Ringfort, Rochestown, Co. Wexford
Co. Wexford |
Ringforts
On a south-east-facing slope at Rochestown in County Wexford, there is a circular feature roughly thirty metres across that may or may not be what it appears to be.
Recorded on the Ordnance Survey six-inch map of 1839 as a faint circular enclosure, it has since vanished entirely from the landscape; standing in the surrounding pasture today, there is nothing to see at ground level. A lane running north-west to south-east cuts across its north-eastern edge on that early map, and a lime-kiln, a small stone structure once used to burn limestone into agricultural lime, sat just outside the eastern perimeter. The kiln is gone too.

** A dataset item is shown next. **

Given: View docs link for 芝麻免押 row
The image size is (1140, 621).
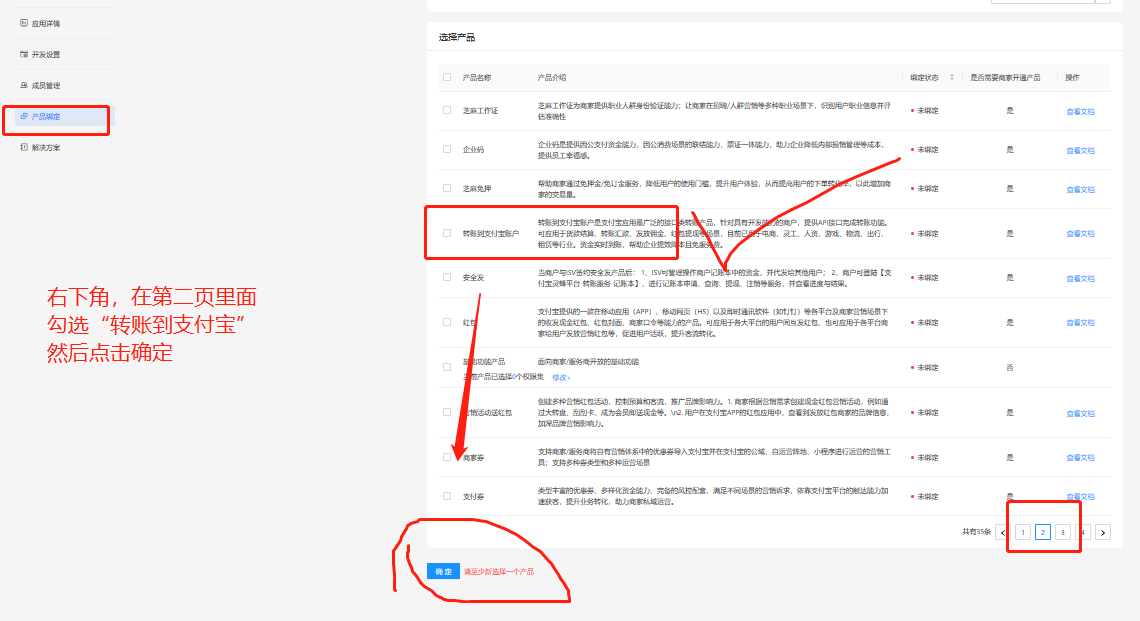Looking at the screenshot, I should tap(1080, 189).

The uncertainty at the heart of this site is what makes it quietly interesting. Ringforts, known in Irish as raths or lios, were enclosed farmsteads typically built between the early medieval period and around the twelfth century; thousands survive across Ireland, though many have been ploughed out or built over. A circular enclosure of thirty metres would sit at the smaller end of the ringfort scale, modest but not implausible. The alternative reading, that the feature was simply a quarry worked for stone or lime, is equally credible. The proximity of that lime-kiln on the 1839 map does not settle the question either way; kilns were often sited near convenient sources of raw material, which could point to a quarry, but they also appear near farms, which might equally have occupied an ancient enclosure. Without excavation, the two possibilities remain genuinely unresolved.